> Supplied passage
A fun puzzle for me though, and I thought ‘prime locations in store’ was particularly brilliant.
Time 35 minutes, with most of it spent in the NE.
If I were concerned about speed, I might biff more, but then I also wouldn’t enjoy the puzzle as much. I have a biff aversion when working this kind of puzzle. But I am reminded that I haven’t gotten around to working the Thursday New York Times puzzle yet (the one with the gimmick), where definitions are the whole show.
Edited at 2019-03-15 04:27 am (UTC)
Along the way I looked twice at PLAYED FALSE as it’s not an expression I’m particularly aware of, I didn’t get the ‘prime’ reference re TOE, and in my higgerance I thought ‘vox pops’ would be the equivalent of ‘interviews’.
Edited at 2019-03-15 05:02 am (UTC)
IN JETS and the Rachel / CHARLES thing are both fun, but happy groan of the day to T(h)ANKFUL.
Thanks setter and v
I spent some time thinking the lost land was OTIANDES, thinking of the wrong biblical books and the wrong mountain range. Finally I got THANKFUL and was able to come up with my LOI ATLANTIS.
Liked TOE, TRANSCRIBER and TANKFUL. Especially tankful to V for the Blues Brother reference and, subsequently, the earworms.
FOI 1a CERAMICS, LOI 7d PLAYED FALSE, where I didn’t recognise either definition. Grateful to the scripts for A Bit of Fry and Laurie I read as a youngster for introducing me to 5a VOX POP. Enjoyed quite a few along the way, including 19a SHELLAC’s tricksy definition, and 26d’s device, though I need to write “1 is not a prime number” on the board a hundred times for the future…
One of their production team used to be a tenant of my father’s back in the day. Once he threw away a load of their typewritten draft scripts and Dad found them while he was at the property one day and gave them to me. I think I still have them in my loft somewhere but had forgotten about them. Does anybody know if stuff like that might be worth anything? And if so any idea how much?

Collected data:
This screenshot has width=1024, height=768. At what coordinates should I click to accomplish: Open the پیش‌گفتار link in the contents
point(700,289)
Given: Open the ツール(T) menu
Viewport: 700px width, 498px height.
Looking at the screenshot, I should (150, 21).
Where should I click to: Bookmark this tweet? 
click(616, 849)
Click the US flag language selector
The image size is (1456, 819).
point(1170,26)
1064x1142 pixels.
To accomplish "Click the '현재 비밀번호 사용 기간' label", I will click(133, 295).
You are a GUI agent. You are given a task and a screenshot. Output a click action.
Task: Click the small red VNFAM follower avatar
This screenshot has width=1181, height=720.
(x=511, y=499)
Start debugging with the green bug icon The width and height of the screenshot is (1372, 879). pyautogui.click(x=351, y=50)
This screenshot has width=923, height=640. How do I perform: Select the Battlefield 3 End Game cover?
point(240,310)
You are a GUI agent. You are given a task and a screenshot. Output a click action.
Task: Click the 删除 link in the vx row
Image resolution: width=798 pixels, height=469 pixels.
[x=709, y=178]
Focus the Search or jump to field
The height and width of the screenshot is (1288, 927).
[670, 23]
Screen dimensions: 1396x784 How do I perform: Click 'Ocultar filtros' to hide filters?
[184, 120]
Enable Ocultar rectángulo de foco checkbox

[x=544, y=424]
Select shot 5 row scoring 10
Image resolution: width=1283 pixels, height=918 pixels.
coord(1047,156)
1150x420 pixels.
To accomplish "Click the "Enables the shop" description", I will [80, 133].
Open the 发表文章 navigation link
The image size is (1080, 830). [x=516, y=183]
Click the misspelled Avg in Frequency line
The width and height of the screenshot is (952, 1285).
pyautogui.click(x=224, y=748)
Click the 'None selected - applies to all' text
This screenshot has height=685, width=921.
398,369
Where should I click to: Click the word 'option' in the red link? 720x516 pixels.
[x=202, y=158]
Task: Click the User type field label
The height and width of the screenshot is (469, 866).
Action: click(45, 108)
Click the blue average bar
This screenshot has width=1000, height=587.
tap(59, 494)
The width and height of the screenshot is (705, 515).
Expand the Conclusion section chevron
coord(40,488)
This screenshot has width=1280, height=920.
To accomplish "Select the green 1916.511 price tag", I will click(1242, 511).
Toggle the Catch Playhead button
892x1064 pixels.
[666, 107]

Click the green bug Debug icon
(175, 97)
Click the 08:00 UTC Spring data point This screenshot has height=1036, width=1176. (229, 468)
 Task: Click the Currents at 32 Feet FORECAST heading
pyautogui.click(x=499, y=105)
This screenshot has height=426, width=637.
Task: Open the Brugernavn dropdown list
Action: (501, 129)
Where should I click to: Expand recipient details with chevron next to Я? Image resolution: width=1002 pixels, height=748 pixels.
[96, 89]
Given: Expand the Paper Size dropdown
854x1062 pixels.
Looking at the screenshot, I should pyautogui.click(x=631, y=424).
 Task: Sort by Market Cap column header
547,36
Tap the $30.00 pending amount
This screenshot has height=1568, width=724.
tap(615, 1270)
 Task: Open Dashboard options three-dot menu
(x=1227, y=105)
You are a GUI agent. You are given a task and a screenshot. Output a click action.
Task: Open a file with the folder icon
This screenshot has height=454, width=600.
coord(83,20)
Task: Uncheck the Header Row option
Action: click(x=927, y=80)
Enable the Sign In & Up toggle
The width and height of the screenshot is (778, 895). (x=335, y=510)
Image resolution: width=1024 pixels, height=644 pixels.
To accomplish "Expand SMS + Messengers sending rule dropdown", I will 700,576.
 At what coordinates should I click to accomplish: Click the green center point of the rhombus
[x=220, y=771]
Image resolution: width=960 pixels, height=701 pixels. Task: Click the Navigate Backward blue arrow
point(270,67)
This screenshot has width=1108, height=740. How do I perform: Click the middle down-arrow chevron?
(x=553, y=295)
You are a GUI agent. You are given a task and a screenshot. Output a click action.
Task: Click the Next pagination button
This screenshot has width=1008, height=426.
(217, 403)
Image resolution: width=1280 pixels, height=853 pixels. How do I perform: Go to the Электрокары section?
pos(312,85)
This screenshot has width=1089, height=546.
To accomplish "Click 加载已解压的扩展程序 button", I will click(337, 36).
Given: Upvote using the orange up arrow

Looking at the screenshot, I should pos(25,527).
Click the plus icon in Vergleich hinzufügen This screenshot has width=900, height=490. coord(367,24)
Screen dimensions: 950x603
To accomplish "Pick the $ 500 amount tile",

> Work instruction 1
In the crossword discussion, how long did the solver take, and in which part of the grid was most of that time spent?
> Work instruction 2
Carry the crossword discussion forward from its final comment.

> Answer 1
35 minutes, with most of it spent in the NE.

> Answer 2
Now the Deutschmark’s getting dearer.”
Not quite an 80:20 experience, but I completed the left side in about 6 minutes, the NE corner took a further 2 minutes, and I got stuck at 14D 4 minutes later. Why that one took about three minutes to crack, I really can’t explain.
FOI CERAMICS
LOI ENVELOPING
COD GRAND OPERA
SILVER MEDAL TANKFUL
TIME 14:55
I’ll freely admit to not wholly parsing 22a, 25a and 3d, but then I’m not blogging today and can safely leave such niceties (with thanks) to Verlaine, who after all has much more time left than my 16.24 allowed.
VOX POP first in so NE held no problems for me. My LOI was SCRAWL where I had a brain freeze, and ENVELOPING where all I could see that fitted was UNBECOMING which wasn’t it and took a while to see the traces bit
David
Time 33 mins
FOI 1ac CERAMICS
LOI 5ac VOX POP (ad-speak version)
COD 17ac TANKFUL
WOD 19acv SHELLAC – also good as a verb – a right shellacking (Or. prison/political slang)
Took a long time … over the hour … but a lot of distractions for the first part of it. Struck out with OWED (O and d) and failed to pick up on the pangram – still not expecting them in the Times puzzles for some reason.
Had written in CABINET MINISTER without properly parsing it … hmmm.
ROE was the first one in and like others ENVELOPING was the last … had LOPING as the ‘running off’ at first, but eventually twigged to the ENV bit and added the other E to the other ‘running off’.
Saw the JETS part of 18d quite quickly, so getting the rest of it wasn’t too hard.
Did like TANKFUL and thought NAIVE was quite good as well.